Initial Rack Setup

Getting Started

Since the rack does not have network access at this point, the initial setup is performed by connecting to the technician ports ('techport' in short) on the rack switches via a laptop or jumpbox set up with instructions from Oxide.

The software used for rack component visualization, update, and configuration is known as Wicket. This software runs inside the switch zones on the sleds adjacent to the switches, specifically sleds 14 and 16. Wicket provides a TUI and CLI that allow you to:

  • Validate component end-to-end connectivity

  • Update rack software to the latest versions, if necessary

  • Set up recovery account credentials

  • Upload a TLS certificate for the recovery silo

  • Configure basic networking such as upstream DNS, NTP, VLAN and routing information

To access a wicket captive shell,

  1. First, identify the techport addresses with

    ip neighbor show | grep fdb1

    The output shows up to four sets of addresses and interfaces, one for each of the two techports on the two switches. If only one techport is connected to the laptop/jumpbox on each of the rack switches, the output may look like the following:

    fdb1:a840:2504:195::1 dev eno2 lladdr 02:08:20:36:5c:8d REACHABLE
    fdb1:a840:2504:352::1 dev eno1 lladdr 02:08:20:bb:26:4d REACHABLE
  2. Select any of the techport addresses and ssh in as the wicket user

    ssh wicket@${TP_ADDRESS}

    for example,

    ssh wicket@fdb1:a840:2504:195::1

This should give you an Oxide splash screen and land you in wicket showing a graphical display of the rack.

Overview

Validate component connectivity

Wicket communicates with the Management Gateway Service (MGS) to retrieve information about sled position and identity from the Service Processors (SP) in each Sled, Switch, and Power Shelf Controller (PSC).

To view the sled and switch information:

  1. On the left pane of the wicket UI, you can use the up and down arrows (or j/k a la vim) to select a screen.

  2. Select OVERVIEW and press Tab to move focus into the rack.
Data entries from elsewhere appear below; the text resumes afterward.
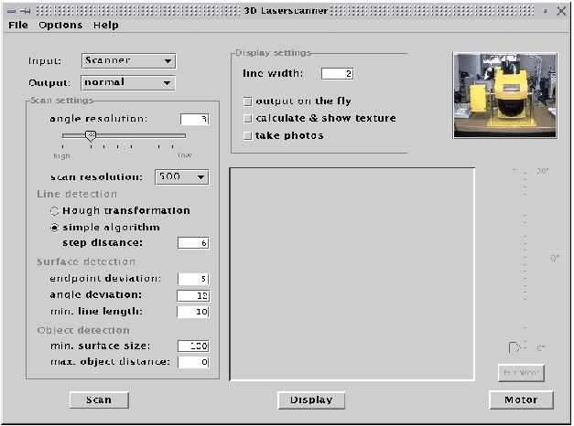Click the angle resolution slider handle
This screenshot has width=574, height=426.
coord(90,135)
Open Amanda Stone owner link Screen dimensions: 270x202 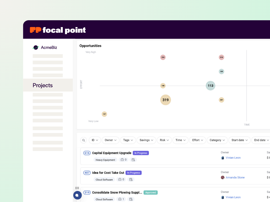235,178
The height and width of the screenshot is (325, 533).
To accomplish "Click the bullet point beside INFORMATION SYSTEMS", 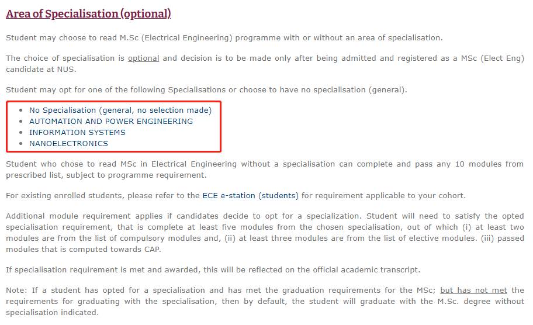I will (21, 133).
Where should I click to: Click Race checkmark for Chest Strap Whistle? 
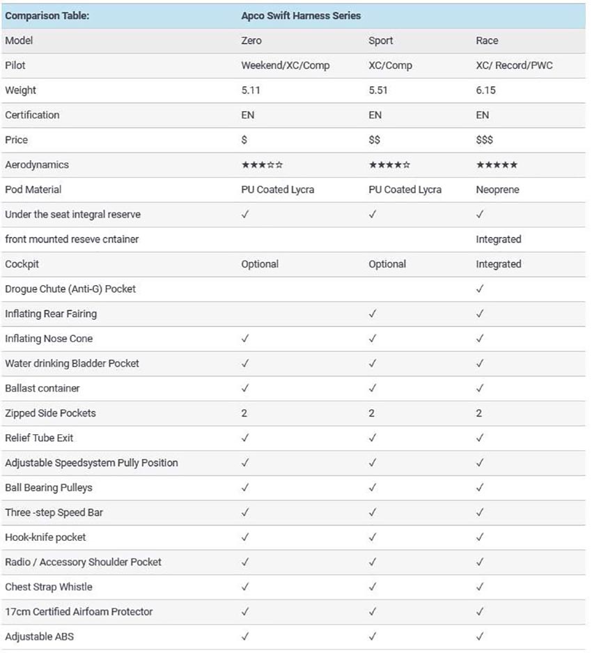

For every sled displayed, you can press Enter to see its details.

  3. On the sled detail screen, you can use left and right arrows (or h/l) to move left and right.

Sled Details

Confirm that the number of sleds with Ignition information matches the expected count (16 for a half-rack, 32 for a full rack), and that the two switches and PSC(s) are all powered on.

Verify uplink location and signal quality

While still in the wicket OVERVIEW section, review the transceiver status for both Switch 0 and Switch 1 (the information can be found towards the bottom of the switch details page):

Transceiver Status

Check QSFP port assignments

  • Ensure the transceiver QSFP port numbers match the ones expected.
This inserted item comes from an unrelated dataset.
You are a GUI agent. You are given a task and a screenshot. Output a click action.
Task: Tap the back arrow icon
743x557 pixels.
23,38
  • Correct the physical connections as needed.

Check power levels

  • Verify that detected power levels are within expected ranges:

    • Rx power values should be between 0.7 - 1.5mW for active channels. (Note: For FR1 or SR1, only channel 1 is applicable; channels 2-4 will show 0.000.)

    • Tx power values are zero at this point, because the uplinks are not set up yet.
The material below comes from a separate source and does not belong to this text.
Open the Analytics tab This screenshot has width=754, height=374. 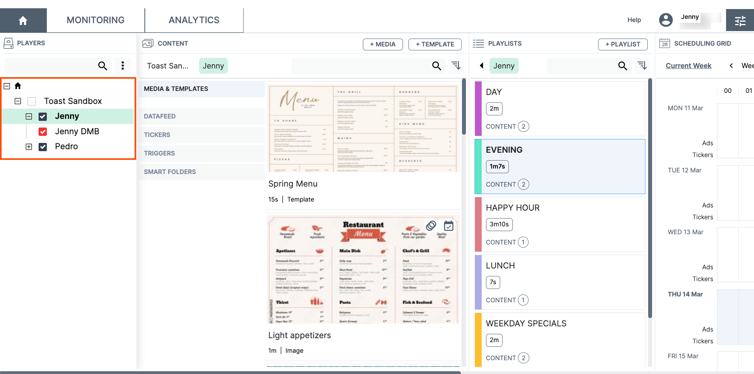point(194,20)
    • Power at module should be labeled as "high".

    • Any values highlighted in yellow indicate an abnormal condition, with the exception of the Tx power as noted above. If Rx power values are 0.000 but some Tx power values are non-zero, this may indicate swapped rx/tx cables.

Check for temperature/voltage anomalies

  • Wicket provides environmental readings that may indicate potential issues.

  • If Temperature or Voltage appears in yellow, do not proceed with rack setup, even when the transceivers detect light and power levels appear normal.

After completing the checks, exit wicket by pressing Ctrl-C.

Update rack software

The software on the Oxide rack may require updates if there are newer releases post-shipment. Software updates are performed only by Oxide technicians at this time, onsite or remotely via a secure jumpbox connected to the rack.

Note
The software update process will be self-serviceable by the operator in a future release. More details will be provided in release notes and by your Oxide Support contact. The steps below outline how software updates are carried out by Oxide technicians. They are meant to be illustrations of the update process, not operator instructions.

The switches and their adjacent sleds are updated one set at a time so that there is always a live wicket to drive the process:

  1. use the Sled 16 wicket to update Switch 0 and its adjacent Sled 14

  2. use the Sled 14 wicket to update Switch 1, PSC(s), and remaining sleds

Each step takes about 30 minutes in which multiple system components are updated concurrently. For each of the steps:

First, upload the software image zip file to the target wicket with the following command

ssh wicket@${TP_ADDRESS} upload-repo < tuf-mupdate.zip

Next, ssh into wicket

ssh wicket@${TP_ADDRESS}

Then, initiate the update from wicket UI

  1. On the left pane of the wicket UI, select UPDATE and press Tab to move focus into the rack.

    Update Status
  2. Arrow down to the target sled. You can press the right/left arrows to expand or collapse the short list of versions (there should be only one version available during the first rack install).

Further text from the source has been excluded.